(Item coordinate records)
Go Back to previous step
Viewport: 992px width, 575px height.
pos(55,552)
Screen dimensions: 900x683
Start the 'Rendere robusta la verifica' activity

* **AIM**
Render each line of the records above as a JSON array of strings, one string per line, omitting blank lines.

* **RESULT OF THE TASK**
[
  "Go Back to previous step",
  "Viewport: 992px width, 575px height.",
  "pos(55,552)",
  "Screen dimensions: 900x683",
  "Start the 'Rendere robusta la verifica' activity"
]